The five-blade H145 helicopters are designed to improve safety and reliability while also enhancing bad-weather flying capability.

An Airbus H145 D3 rescue helicopter (call sign: IXN) that takes care of rescue operations in Waikato, Coromandel and King Country with its crew. Photo / Philips Search and Rescue Trust
An Airbus H145 D3 rescue helicopter (call sign: IXN) that takes care of rescue operations in Waikato, Coromandel and King Country with its crew.
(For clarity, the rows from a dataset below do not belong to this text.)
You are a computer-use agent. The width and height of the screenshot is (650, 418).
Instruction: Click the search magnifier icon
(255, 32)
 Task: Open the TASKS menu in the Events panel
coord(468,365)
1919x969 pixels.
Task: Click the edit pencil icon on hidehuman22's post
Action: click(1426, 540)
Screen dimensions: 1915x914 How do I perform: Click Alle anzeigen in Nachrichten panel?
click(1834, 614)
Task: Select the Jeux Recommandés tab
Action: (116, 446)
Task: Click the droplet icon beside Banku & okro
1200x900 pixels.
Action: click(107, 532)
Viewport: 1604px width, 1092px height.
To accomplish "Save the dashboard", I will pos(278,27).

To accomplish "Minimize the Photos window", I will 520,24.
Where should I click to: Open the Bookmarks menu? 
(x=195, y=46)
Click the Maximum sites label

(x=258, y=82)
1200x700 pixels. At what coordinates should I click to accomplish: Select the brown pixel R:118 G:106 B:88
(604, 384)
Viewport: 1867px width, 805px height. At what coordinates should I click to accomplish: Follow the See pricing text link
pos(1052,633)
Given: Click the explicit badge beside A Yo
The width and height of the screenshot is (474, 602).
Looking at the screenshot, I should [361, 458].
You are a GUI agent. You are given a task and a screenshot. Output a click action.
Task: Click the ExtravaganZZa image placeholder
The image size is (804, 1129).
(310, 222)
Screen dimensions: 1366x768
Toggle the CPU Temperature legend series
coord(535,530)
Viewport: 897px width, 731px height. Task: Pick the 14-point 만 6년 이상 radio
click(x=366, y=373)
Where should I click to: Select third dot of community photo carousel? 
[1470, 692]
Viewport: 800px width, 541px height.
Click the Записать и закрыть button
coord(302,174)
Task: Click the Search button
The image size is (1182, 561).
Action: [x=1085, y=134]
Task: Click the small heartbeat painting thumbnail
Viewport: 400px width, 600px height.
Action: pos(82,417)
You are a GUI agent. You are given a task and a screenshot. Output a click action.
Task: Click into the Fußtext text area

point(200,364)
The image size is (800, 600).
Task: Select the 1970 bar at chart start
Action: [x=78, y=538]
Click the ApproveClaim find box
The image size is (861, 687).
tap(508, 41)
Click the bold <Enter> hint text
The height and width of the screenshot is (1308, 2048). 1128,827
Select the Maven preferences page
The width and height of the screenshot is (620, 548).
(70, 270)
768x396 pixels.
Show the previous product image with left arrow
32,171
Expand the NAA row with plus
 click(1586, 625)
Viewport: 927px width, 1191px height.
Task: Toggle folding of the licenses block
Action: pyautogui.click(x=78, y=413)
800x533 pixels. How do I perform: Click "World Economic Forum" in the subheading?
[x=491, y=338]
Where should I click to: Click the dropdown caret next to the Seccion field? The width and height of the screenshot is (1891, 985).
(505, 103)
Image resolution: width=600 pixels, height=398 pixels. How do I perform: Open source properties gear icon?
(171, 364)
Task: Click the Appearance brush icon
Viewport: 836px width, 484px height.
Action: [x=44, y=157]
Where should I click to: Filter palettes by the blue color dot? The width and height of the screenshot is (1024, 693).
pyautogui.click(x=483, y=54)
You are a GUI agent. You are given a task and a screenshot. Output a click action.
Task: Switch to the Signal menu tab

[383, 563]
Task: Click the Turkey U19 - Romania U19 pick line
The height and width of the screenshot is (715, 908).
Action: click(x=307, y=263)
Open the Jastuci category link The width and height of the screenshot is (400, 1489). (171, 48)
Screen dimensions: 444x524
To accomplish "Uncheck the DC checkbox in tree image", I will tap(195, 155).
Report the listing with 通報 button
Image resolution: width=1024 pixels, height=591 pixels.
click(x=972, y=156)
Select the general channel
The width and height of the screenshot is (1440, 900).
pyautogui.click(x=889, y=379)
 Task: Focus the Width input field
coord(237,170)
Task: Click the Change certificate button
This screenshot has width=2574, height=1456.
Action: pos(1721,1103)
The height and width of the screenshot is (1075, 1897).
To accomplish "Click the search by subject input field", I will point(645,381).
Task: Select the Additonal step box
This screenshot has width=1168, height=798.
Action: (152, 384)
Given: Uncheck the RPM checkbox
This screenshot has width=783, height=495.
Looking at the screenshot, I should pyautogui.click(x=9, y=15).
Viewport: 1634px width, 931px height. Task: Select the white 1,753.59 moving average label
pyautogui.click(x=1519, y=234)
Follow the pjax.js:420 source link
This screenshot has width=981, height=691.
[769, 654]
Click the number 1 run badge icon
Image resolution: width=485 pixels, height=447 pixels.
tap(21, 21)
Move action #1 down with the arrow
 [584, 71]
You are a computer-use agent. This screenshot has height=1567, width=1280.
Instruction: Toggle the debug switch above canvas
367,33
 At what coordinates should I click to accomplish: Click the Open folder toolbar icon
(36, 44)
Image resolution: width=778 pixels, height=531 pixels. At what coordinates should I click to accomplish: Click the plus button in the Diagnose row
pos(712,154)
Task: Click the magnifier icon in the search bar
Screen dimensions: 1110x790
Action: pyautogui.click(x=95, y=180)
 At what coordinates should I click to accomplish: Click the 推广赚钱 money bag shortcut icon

Photo / Philips Search and Rescue Trust

The aircraft is expected to reduce maintenance costs and improve operational performance as demand for emergency air ambulance services continues to rise.

According to Search & Rescue Services, requests for air ambulance support increased by 22% in the last five years.

A key feature of the new Taupō facility is a certified flight simulator imported from Spain, certified by the New Zealand Civil Aviation Authority.

It includes augmented and mixed reality hoist-training technology and allows pilots, paramedics and air crew officers to train together in realistic rescue scenarios.

The training system recreates environments crews operate in, including volcanic terrain around Ngāuruhoe and urban hospital landing sites such as Auckland City Hospital’s helipad.

“This facility is central to how we prepare, train and equip the crews who operate the Government-funded fleet,” Baxter said in a media release.

Staff can repeat and review emergency scenarios in ways that would be difficult or unsafe to replicate during live operations.

Additional facilities include lecture rooms, briefing and debriefing areas, and space for a future helicopter rescue training mock-up.

Baxter said the facility represented a long-term investment in maintaining high operational standards.

“We call this our Centre of Excellence not because excellence is a label we give ourselves, but because excellence is something we have to practice.”

He said the centre would be the place where technical knowledge had a home and where that knowledge could be shared, developed and advanced over time.

“It is something we have to build, test, challenge and improve every day.”